Buyers unable to afford Coles and Woolworths tenanted properties are instead turning to traditionally less-favoured independent grocers in a sign of the increasing premium being placed on the asset class.
CBRE is citing the recent $4,488,888 sale of a strata titled property in Hoppers Crossing leased to IGA as evidence of the trend, with sales agent Joseph Du Rieu explaining that the market is viewing IGA tenanted supermarkets, which are often in strata-titled complexes, as an entry level investment into the retail sector.
“Historically, focus has been on Coles and Woolworths leased supermarkets, however given the tightly held nature of these properties, we are seeing a heightened level of demand for supermarket investments leased to independent grocers,” Mr Du Rieu said.

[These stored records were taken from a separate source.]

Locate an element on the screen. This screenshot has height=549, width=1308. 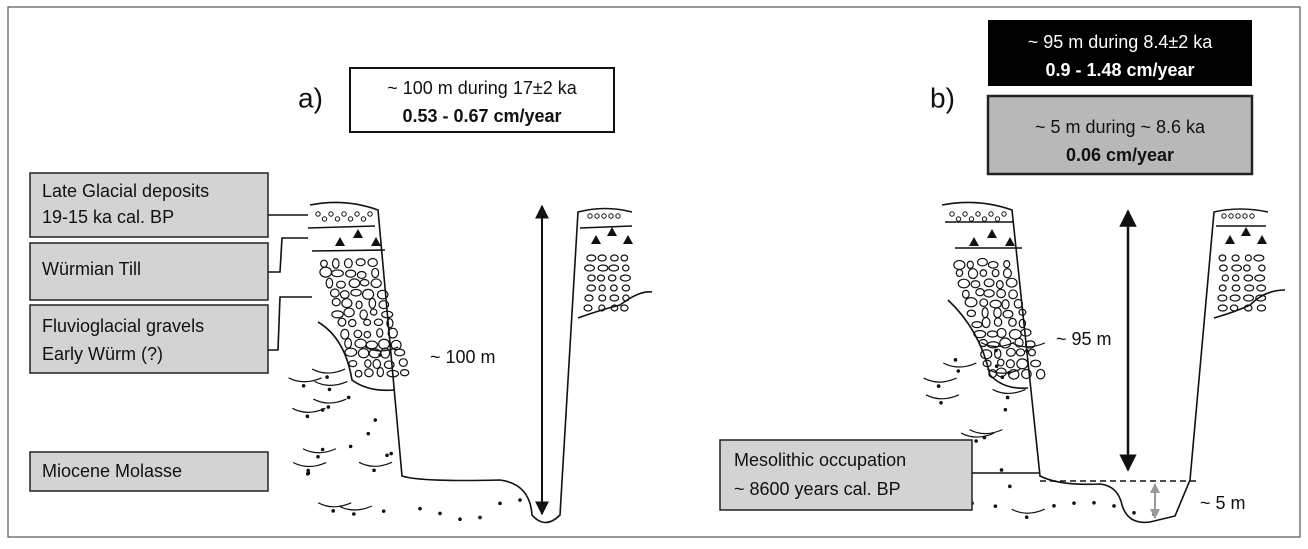
gorge-outline is located at coordinates (471, 362). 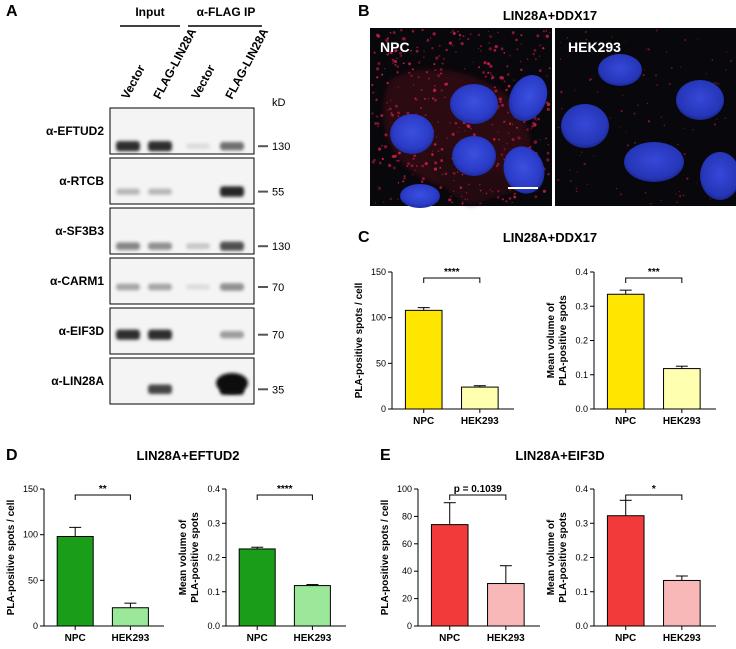 I want to click on lane-label: Vector, so click(x=133, y=82).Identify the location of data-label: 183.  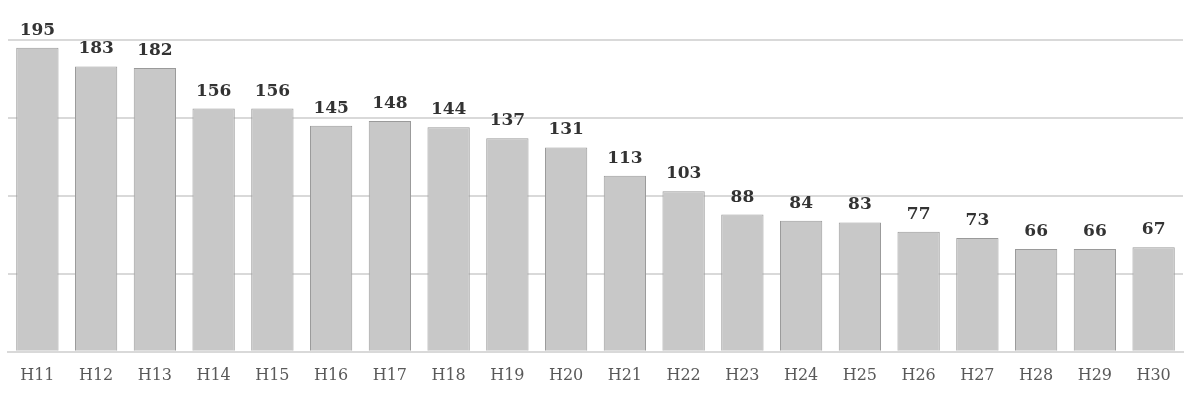
(96, 48). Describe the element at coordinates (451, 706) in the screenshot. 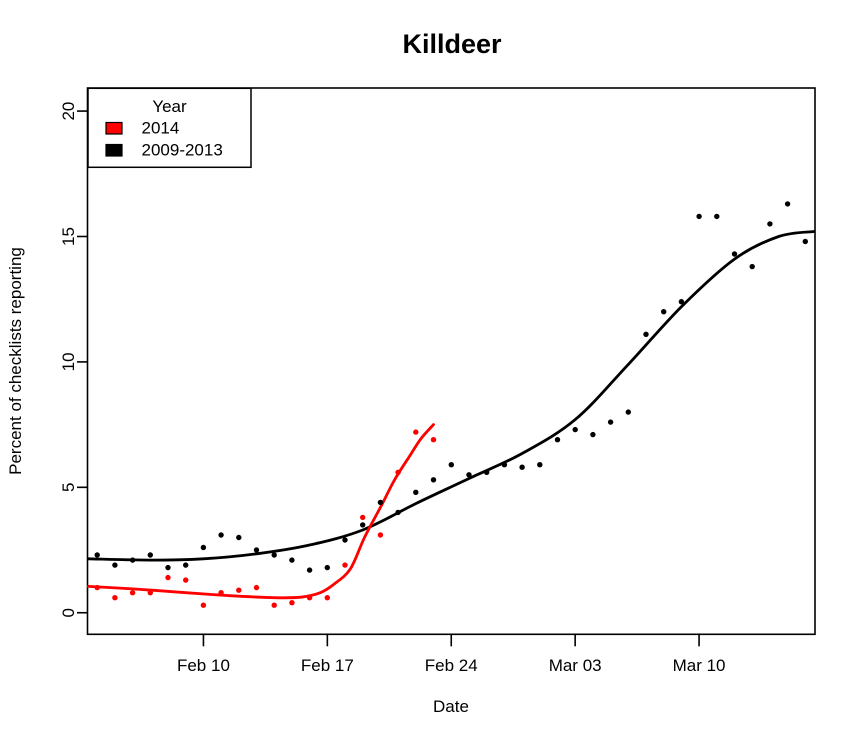

I see `x-axis-label: Date` at that location.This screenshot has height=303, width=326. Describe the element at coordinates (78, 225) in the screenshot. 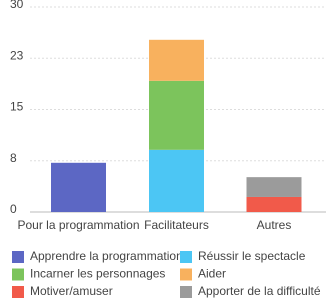

I see `x-tick-label: Pour la programmation` at that location.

“We are continuing to see unrivalled levels of demand from buyers seeking to secure supermarket investments with many buyers priced out of the market for Woolworths and Coles leased assets, which is underpinning increased demand for IGA tenanted supermarkets.”
The 750-square-metre store, set in a complex of five, was sold with nine years remaining on the 15-year lease,and is currently returning a net income of $238,000 per annum with a yield of 5.3 per cent.
Joint listing agent Justin Dowers explained that the result was particularly impressive considering the historical investor stigma against strata titled properties.
“We were extremely pleased with the response from the buyer market, where historically properties of this nature with ‘strata titles’ are considered less appealing than true freestanding supermarkets,” Mr Dowers said.
“Achieving an initial yield of 5.3 per cent for an asset of this ilk is a testament to how the property was positioned in the market as the best retail investment offering sub $5 million.”
He attributed the increasing demand for assets like IGA Supermarkets to investors’ confidence in Victoria’s projected population growth figures.
“Victorian retail investments properties are seen as more favourable compared to other states, noting the current and forecasted population growth which is consistently ranking the highest within the country,” Mr Dowers said.
“Whilst areas like Wyndham are showing massive growth, this is also being experienced in other areas of Melbourne, and also prominent regional hubs, which is driving retail performance all over the state.”
CBRE recently sold another IGA in Wantirna South on a yield of 5.5 per cent.